Il governatore di Istanbul ha lanciato un blitz che sta cambiando la direzione del Paese: c'era una Turchia pre-Taksim, ora ce n'è una post Taksim. Erdogan ha proclamato tolleranza zero e non ha resistito all'istinto della repressione per affermare il suo potere: in pochi ancora pensano che possa perderlo, contando su un robusto blocco religioso e conservatore, ma la sua immagine sul piano internazionale appare compromessa e sono state seriamente intaccate le sue ambizioni di diventare nel 2014 il capo di una Repubblica presidenziale.
In una decina di giorni una modesta manifestazione ecologista, avviata da un centinaio di attivisti, è diventata uno scontro di valori e politico che sta polarizzando il Paese. E questa è già una sconfitta pesante per un leader che ha elargito alle telecamere dichiarazioni sconcertanti prendendo di mira dai manifestanti - li ha chiamati dei saccheggiatori criminali - ai social network, da lui definiti una cancrena.
A Taksim gli errori, come spesso accade in questi casi, ieri sono stati su entrambi i fronti. I manifestanti dei gruppi di sinistra hanno affrontato la polizia con lanci di pietre e molotov: si è trattato di un errore fatale perché gli agenti hanno avuto buon gioco a reagire con la massima decisione, stringendoli dentro il Gezi Park, che secondo le promesse del governatore Avni Mutlu doveva restare inviolato.

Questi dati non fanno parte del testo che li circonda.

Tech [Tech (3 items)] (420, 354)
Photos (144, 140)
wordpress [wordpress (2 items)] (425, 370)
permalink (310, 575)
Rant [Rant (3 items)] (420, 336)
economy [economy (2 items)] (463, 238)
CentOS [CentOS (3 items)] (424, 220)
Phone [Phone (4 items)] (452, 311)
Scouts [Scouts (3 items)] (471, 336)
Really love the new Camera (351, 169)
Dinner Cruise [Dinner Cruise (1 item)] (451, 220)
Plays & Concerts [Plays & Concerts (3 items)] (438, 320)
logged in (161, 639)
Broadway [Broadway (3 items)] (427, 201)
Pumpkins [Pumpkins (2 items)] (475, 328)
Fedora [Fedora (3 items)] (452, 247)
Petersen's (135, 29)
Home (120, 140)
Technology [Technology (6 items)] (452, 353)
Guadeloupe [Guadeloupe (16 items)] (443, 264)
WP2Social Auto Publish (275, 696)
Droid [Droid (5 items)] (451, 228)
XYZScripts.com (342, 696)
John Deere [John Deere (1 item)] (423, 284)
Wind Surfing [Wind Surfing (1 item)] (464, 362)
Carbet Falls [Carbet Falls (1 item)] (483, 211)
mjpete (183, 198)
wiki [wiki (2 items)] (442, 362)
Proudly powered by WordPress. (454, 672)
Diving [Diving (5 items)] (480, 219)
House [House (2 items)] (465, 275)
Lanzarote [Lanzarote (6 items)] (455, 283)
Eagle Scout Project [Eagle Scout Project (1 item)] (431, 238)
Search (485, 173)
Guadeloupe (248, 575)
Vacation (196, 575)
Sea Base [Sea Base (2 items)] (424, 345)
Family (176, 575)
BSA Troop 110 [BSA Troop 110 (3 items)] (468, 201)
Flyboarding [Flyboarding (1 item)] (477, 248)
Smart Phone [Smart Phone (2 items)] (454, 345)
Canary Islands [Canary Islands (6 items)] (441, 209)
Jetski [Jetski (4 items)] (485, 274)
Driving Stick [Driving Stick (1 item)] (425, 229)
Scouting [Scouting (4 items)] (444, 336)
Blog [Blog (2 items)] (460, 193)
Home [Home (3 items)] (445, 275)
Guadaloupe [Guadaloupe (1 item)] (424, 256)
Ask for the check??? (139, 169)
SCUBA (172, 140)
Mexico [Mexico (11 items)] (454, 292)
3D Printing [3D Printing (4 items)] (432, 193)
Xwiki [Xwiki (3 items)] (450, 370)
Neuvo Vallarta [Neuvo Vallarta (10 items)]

Sono così caduti in una doppia trappola perché la piazza era stata infiltrata da provocatori: un'immagine mostra uno dei lanciatori di molotov con una pistola in tasca. Cambiano le stagioni e i regimi ma i metodi della polizia resistono alle mode politiche. Le immagini diffuse in tutto il mondo hanno inquadrato alcuni dimostranti che si riparano dietro a scudi neri con la sigla del gruppo stalinista Sdp, il Partito della Democrazia socialista. Ma in realtà - afferma un militante, Ahmet Koksal, 25 anni - quando ci siamo avvicinati per dare manforte ci siamo accorti che non conoscevamo nessuna delle loro facce.
Vera o no che sia questa versione, otto lanciatori di bottiglie incendiarie sono stati fermati dagli stessi manifestanti e consegnati alla polizia per evitare ulteriori provocazioni.
Con questo duello rusticano nel cuore di Istanbul, forse destinato a protrarsi nei prossimi giorni, la Turchia rischia di imboccare la strada dell'instabilità attraversata in epoche ben più turbolente e segnate da ideologie estreme, dopo un decennio di solido dominio dell'Akp caratterizzato da un boom economico senza precedenti, ora anch'esso compromesso dalla sfiducia dei mercati.
Non è facile prevedere se l'opposizione, anche quella parlamentare del partito repubblicano Chp, sarà in grado di capitalizzare in termini politici e di voti quanto accaduto: alcuni sondaggi danno l'Akp in calo nei consensi dal 50% al 36%, un segnale che si è alienato le simpatie dei moderati. Ma siamo ancora sotto l'influsso emotivo degli eventi e non è detto che il partito di governo, sempre più smaccatamente islamico ed Erdogan-dipendente, non riesca a recuperare terreno.

Il Chp guidato dall'alevita Kemal Kiliçdaroglu - membro di una minoranza musulmana eterodossa - ha da poco tempo superato uno stallo endemico e nelle ultime tornate elettorali non ha mostrato la capacità di convincere gli elettori: si è sempre identificato non soltanto con la Turchia laica e secolarista ma anche con quella dei militari.
Questo Paese sembra segnato dagli scossoni tettonici di una faglia politica affiorata nel cielo sopra Taksim: da una parte gli islamici conservatori, dall'altra i laici, schierati su fronti sempre più contrapposti e diffidenti. Così ha voluto Erdogan che da sultano senza rivali del serraglio turco si è trovato primo ministro contestato e vituperato: ma queste sono le sorprese della democrazia, della quale probabilmente ha un'interpretazione francamente ristretta.
C'è una sorta di paradosso nella parabola discendente dell'ex promettente ala destra del Fenerhbahce: voleva esportare il suo modello di democrazia islamica nella regione, prendendo a sberle i raìs arabi, e ora sta importando i problemi, interni ed esterni, del Medio Oriente. L'incorreggibile dittatore siriano Bashar Assad, che spara proiettili ben più letali dei lacrimogeni, ha così trovato un insperato diversivo alle porte di casa che allenta la pressione sui suoi ribollenti confini.